Стефан Брейс - Создатель ангелов
Она не знала, то ли ей убежать, то ли вмешаться, то ли держаться в стороне, и в это время в дверном проеме вдруг появились все три сына доктора, каждый с полотенцем на плече.
Лысые. Это сразу бросилось ей в глаза. Головы мальчиков были совершенно голые. На них не было ни единого рыжего волоска, из-за чего их и так огромные черепа выглядели еще больше. Сквозь тонкую кожу просвечивала густая сеть голубых сосудов.
— Как будто три огромные, прозрачные электрические лампочки, — рассказывала она потом своему мужу, который напрасно надеялся выудить у нее побольше подробностей, потому что, еще до того как Ирма смогла рассмотреть лица мальчиков, Шарлотта Манхаут уже подошла к ним, чтобы мягко выставить в коридор.

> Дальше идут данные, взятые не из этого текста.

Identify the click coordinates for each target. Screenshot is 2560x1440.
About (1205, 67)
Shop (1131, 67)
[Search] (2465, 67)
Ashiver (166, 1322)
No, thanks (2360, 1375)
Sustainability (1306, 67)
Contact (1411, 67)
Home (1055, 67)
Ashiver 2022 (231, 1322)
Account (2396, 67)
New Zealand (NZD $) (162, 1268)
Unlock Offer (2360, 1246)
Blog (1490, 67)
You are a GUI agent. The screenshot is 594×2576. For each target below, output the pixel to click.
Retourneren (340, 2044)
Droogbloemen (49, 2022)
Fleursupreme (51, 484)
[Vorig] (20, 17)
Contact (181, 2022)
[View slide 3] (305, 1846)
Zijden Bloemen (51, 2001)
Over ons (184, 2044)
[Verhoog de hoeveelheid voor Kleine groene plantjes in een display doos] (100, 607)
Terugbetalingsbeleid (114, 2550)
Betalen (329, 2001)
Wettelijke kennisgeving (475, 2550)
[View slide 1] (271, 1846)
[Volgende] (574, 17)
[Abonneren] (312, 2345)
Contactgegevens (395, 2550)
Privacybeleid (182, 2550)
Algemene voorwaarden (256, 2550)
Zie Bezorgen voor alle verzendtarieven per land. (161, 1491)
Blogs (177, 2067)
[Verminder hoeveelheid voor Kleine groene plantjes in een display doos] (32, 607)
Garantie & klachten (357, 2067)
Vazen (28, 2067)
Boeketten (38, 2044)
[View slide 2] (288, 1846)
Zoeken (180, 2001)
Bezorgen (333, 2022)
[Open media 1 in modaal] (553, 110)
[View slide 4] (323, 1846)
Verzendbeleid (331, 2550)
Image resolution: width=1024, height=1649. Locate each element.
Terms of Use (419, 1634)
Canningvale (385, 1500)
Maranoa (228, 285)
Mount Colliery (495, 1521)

— Пойдемте, вам надо еще в ванну, — сказала она и, не удостоив никого больше взглядом, вышла из кабинета.
Ирма слышала, как она сказала детям, что все будет хорошо, и после этого наступила тишина. Доктор Хоппе, сидящий напротив, наклонился вперед и сцепил пальцы.
— Так чем я могу вам помочь, фрау Нюссбаум?
Его лицо не выражало никаких эмоций, как будто ничего не случилось.
— Нет, я не хочу!
Михаил громко хлопнул дверью ванной и, сложив на груди руки, остался стоять в коридоре. Фрау Манхаут крикнула ему с другой стороны:
— Михаил, не упрямься и иди сюда!
Она опять открыла дверь и поднялась на лестничную площадку. Михаил стоял у лестницы, готовый бежать вниз, если она подойдет ближе.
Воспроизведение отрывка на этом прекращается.